[EXCERPTED RECORDS]:
-- -- --
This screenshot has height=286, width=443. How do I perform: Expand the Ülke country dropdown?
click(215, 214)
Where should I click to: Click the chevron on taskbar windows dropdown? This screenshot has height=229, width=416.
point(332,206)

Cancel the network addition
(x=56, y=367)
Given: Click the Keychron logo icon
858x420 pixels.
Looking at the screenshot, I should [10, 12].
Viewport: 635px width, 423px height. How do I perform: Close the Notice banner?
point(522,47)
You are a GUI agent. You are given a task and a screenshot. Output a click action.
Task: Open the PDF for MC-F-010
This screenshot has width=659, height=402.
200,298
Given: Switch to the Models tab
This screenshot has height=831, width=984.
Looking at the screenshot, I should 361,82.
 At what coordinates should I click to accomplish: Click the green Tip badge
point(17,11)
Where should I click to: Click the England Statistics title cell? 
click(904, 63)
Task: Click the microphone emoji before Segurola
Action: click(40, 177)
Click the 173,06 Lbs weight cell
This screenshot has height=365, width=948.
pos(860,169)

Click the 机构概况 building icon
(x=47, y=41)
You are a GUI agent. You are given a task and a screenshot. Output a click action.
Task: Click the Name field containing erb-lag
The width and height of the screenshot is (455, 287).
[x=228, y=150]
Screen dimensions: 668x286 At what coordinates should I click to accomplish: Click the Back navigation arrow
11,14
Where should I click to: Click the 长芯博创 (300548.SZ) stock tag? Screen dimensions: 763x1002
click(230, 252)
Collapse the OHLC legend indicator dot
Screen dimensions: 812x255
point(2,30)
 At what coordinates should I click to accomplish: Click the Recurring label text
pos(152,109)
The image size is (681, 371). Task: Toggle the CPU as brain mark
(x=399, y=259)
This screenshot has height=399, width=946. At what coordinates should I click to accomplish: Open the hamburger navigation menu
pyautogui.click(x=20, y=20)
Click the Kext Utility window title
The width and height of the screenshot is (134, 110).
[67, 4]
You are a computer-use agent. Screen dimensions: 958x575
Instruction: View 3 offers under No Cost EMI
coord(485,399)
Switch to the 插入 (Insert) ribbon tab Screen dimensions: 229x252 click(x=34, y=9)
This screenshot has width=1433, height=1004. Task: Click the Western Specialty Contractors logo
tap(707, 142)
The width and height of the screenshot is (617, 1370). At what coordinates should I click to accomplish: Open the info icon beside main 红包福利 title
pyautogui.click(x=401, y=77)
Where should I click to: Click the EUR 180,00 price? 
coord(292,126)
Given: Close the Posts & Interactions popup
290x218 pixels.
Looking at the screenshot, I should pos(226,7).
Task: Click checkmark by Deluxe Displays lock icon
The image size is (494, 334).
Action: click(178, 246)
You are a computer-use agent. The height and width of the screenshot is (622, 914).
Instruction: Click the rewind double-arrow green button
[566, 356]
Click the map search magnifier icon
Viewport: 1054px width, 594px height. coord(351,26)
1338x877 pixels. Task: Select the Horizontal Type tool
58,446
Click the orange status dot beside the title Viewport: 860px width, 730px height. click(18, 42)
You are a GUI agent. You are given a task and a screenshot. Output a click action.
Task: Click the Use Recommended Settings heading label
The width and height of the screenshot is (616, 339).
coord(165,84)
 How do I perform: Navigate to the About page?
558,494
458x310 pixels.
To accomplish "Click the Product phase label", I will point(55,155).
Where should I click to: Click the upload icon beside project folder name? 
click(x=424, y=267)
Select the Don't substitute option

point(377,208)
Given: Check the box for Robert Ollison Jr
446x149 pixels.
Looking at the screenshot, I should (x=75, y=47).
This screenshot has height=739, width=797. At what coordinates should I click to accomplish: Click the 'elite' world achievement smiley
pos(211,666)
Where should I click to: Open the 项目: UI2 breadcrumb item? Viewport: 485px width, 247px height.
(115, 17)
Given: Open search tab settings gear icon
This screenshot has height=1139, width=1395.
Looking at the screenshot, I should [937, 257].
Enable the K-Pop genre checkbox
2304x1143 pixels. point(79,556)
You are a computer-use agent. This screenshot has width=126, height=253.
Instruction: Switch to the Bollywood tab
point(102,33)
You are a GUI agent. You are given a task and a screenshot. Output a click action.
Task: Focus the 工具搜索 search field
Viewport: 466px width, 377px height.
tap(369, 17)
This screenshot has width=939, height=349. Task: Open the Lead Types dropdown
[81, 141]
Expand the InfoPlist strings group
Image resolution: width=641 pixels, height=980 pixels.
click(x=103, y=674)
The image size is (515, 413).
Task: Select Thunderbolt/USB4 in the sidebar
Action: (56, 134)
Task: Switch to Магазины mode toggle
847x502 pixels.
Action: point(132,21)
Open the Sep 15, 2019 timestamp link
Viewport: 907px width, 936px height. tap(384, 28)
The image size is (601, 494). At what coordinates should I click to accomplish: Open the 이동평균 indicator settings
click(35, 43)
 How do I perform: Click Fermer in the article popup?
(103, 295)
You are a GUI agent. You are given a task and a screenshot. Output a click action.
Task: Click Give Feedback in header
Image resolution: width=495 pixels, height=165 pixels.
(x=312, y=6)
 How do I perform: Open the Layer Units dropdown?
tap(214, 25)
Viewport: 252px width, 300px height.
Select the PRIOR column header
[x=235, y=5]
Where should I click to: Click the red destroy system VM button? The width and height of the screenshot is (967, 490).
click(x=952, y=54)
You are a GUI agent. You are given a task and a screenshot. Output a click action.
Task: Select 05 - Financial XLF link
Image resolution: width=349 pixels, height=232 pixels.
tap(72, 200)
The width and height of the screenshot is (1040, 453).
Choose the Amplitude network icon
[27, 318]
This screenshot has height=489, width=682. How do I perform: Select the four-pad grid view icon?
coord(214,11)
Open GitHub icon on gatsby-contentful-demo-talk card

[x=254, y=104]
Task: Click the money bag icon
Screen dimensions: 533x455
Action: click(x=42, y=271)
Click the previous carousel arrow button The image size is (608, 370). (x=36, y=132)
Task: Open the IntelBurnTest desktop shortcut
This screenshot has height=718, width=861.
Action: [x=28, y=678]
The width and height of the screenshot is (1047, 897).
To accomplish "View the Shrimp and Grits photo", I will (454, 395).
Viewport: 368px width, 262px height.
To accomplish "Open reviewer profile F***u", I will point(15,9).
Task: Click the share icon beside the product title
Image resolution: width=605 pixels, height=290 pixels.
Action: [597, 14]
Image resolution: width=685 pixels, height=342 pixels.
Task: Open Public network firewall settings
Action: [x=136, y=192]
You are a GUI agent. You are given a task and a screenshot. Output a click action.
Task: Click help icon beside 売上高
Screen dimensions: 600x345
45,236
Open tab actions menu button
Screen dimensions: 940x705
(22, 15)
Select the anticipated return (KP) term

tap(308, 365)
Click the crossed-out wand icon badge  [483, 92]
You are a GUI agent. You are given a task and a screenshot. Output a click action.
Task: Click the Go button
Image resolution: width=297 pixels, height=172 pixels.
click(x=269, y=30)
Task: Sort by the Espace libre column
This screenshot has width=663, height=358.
-- -- --
[WORK ITEM]:
Nothing in the records may be dropped; reproduce them exactly.

[TASK ANSWER]:
This screenshot has height=286, width=443. How do I perform: Expand the Ülke country dropdown?
click(215, 214)
Where should I click to: Click the chevron on taskbar windows dropdown? This screenshot has height=229, width=416.
point(332,206)

Cancel the network addition
(x=56, y=367)
Given: Click the Keychron logo icon
858x420 pixels.
Looking at the screenshot, I should [10, 12].
Viewport: 635px width, 423px height. How do I perform: Close the Notice banner?
point(522,47)
You are a GUI agent. You are given a task and a screenshot. Output a click action.
Task: Open the PDF for MC-F-010
This screenshot has width=659, height=402.
200,298
Given: Switch to the Models tab
This screenshot has height=831, width=984.
Looking at the screenshot, I should 361,82.
 At what coordinates should I click to accomplish: Click the green Tip badge
point(17,11)
Where should I click to: Click the England Statistics title cell? 
click(904, 63)
Task: Click the microphone emoji before Segurola
Action: click(40, 177)
Click the 173,06 Lbs weight cell
This screenshot has height=365, width=948.
pos(860,169)

Click the 机构概况 building icon
(x=47, y=41)
You are a GUI agent. You are given a task and a screenshot. Output a click action.
Task: Click the Name field containing erb-lag
The width and height of the screenshot is (455, 287).
[x=228, y=150]
Screen dimensions: 668x286 At what coordinates should I click to accomplish: Click the Back navigation arrow
11,14
Where should I click to: Click the 长芯博创 (300548.SZ) stock tag? Screen dimensions: 763x1002
click(230, 252)
Collapse the OHLC legend indicator dot
Screen dimensions: 812x255
point(2,30)
 At what coordinates should I click to accomplish: Click the Recurring label text
pos(152,109)
The image size is (681, 371). Task: Toggle the CPU as brain mark
(x=399, y=259)
This screenshot has height=399, width=946. At what coordinates should I click to accomplish: Open the hamburger navigation menu
pyautogui.click(x=20, y=20)
Click the Kext Utility window title
The width and height of the screenshot is (134, 110).
[67, 4]
You are a computer-use agent. Screen dimensions: 958x575
Instruction: View 3 offers under No Cost EMI
coord(485,399)
Switch to the 插入 (Insert) ribbon tab Screen dimensions: 229x252 click(x=34, y=9)
This screenshot has width=1433, height=1004. Task: Click the Western Specialty Contractors logo
tap(707, 142)
The width and height of the screenshot is (617, 1370). At what coordinates should I click to accomplish: Open the info icon beside main 红包福利 title
pyautogui.click(x=401, y=77)
Where should I click to: Click the EUR 180,00 price? 
coord(292,126)
Given: Close the Posts & Interactions popup
290x218 pixels.
Looking at the screenshot, I should pos(226,7).
Task: Click checkmark by Deluxe Displays lock icon
The image size is (494, 334).
Action: click(178, 246)
You are a computer-use agent. The height and width of the screenshot is (622, 914).
Instruction: Click the rewind double-arrow green button
[566, 356]
Click the map search magnifier icon
Viewport: 1054px width, 594px height. coord(351,26)
1338x877 pixels. Task: Select the Horizontal Type tool
58,446
Click the orange status dot beside the title Viewport: 860px width, 730px height. click(18, 42)
You are a GUI agent. You are given a task and a screenshot. Output a click action.
Task: Click the Use Recommended Settings heading label
The width and height of the screenshot is (616, 339).
coord(165,84)
 How do I perform: Navigate to the About page?
558,494
458x310 pixels.
To accomplish "Click the Product phase label", I will point(55,155).
Where should I click to: Click the upload icon beside project folder name? 
click(x=424, y=267)
Select the Don't substitute option

point(377,208)
Given: Check the box for Robert Ollison Jr
446x149 pixels.
Looking at the screenshot, I should (x=75, y=47).
This screenshot has height=739, width=797. At what coordinates should I click to accomplish: Click the 'elite' world achievement smiley
pos(211,666)
Where should I click to: Open the 项目: UI2 breadcrumb item? Viewport: 485px width, 247px height.
(115, 17)
Given: Open search tab settings gear icon
This screenshot has height=1139, width=1395.
Looking at the screenshot, I should [937, 257].
Enable the K-Pop genre checkbox
2304x1143 pixels. point(79,556)
You are a computer-use agent. This screenshot has width=126, height=253.
Instruction: Switch to the Bollywood tab
point(102,33)
You are a GUI agent. You are given a task and a screenshot. Output a click action.
Task: Focus the 工具搜索 search field
Viewport: 466px width, 377px height.
tap(369, 17)
This screenshot has width=939, height=349. Task: Open the Lead Types dropdown
[81, 141]
Expand the InfoPlist strings group
Image resolution: width=641 pixels, height=980 pixels.
click(x=103, y=674)
The image size is (515, 413).
Task: Select Thunderbolt/USB4 in the sidebar
Action: (56, 134)
Task: Switch to Магазины mode toggle
847x502 pixels.
Action: point(132,21)
Open the Sep 15, 2019 timestamp link
Viewport: 907px width, 936px height. tap(384, 28)
The image size is (601, 494). At what coordinates should I click to accomplish: Open the 이동평균 indicator settings
click(35, 43)
 How do I perform: Click Fermer in the article popup?
(103, 295)
You are a GUI agent. You are given a task and a screenshot. Output a click action.
Task: Click Give Feedback in header
Image resolution: width=495 pixels, height=165 pixels.
(x=312, y=6)
 How do I perform: Open the Layer Units dropdown?
tap(214, 25)
Viewport: 252px width, 300px height.
Select the PRIOR column header
[x=235, y=5]
Where should I click to: Click the red destroy system VM button? The width and height of the screenshot is (967, 490).
click(x=952, y=54)
You are a GUI agent. You are given a task and a screenshot. Output a click action.
Task: Select 05 - Financial XLF link
Image resolution: width=349 pixels, height=232 pixels.
tap(72, 200)
The width and height of the screenshot is (1040, 453).
Choose the Amplitude network icon
[27, 318]
This screenshot has height=489, width=682. How do I perform: Select the four-pad grid view icon?
coord(214,11)
Open GitHub icon on gatsby-contentful-demo-talk card

[x=254, y=104]
Task: Click the money bag icon
Screen dimensions: 533x455
Action: click(x=42, y=271)
Click the previous carousel arrow button The image size is (608, 370). (x=36, y=132)
Task: Open the IntelBurnTest desktop shortcut
This screenshot has height=718, width=861.
Action: [x=28, y=678]
The width and height of the screenshot is (1047, 897).
To accomplish "View the Shrimp and Grits photo", I will (454, 395).
Viewport: 368px width, 262px height.
To accomplish "Open reviewer profile F***u", I will point(15,9).
Task: Click the share icon beside the product title
Image resolution: width=605 pixels, height=290 pixels.
Action: [597, 14]
Image resolution: width=685 pixels, height=342 pixels.
Task: Open Public network firewall settings
Action: [x=136, y=192]
You are a GUI agent. You are given a task and a screenshot. Output a click action.
Task: Click help icon beside 売上高
Screen dimensions: 600x345
45,236
Open tab actions menu button
Screen dimensions: 940x705
(22, 15)
Select the anticipated return (KP) term

tap(308, 365)
Click the crossed-out wand icon badge  [483, 92]
You are a GUI agent. You are given a task and a screenshot. Output a click action.
Task: Click the Go button
Image resolution: width=297 pixels, height=172 pixels.
click(x=269, y=30)
Task: Sort by the Espace libre column
This screenshot has width=663, height=358.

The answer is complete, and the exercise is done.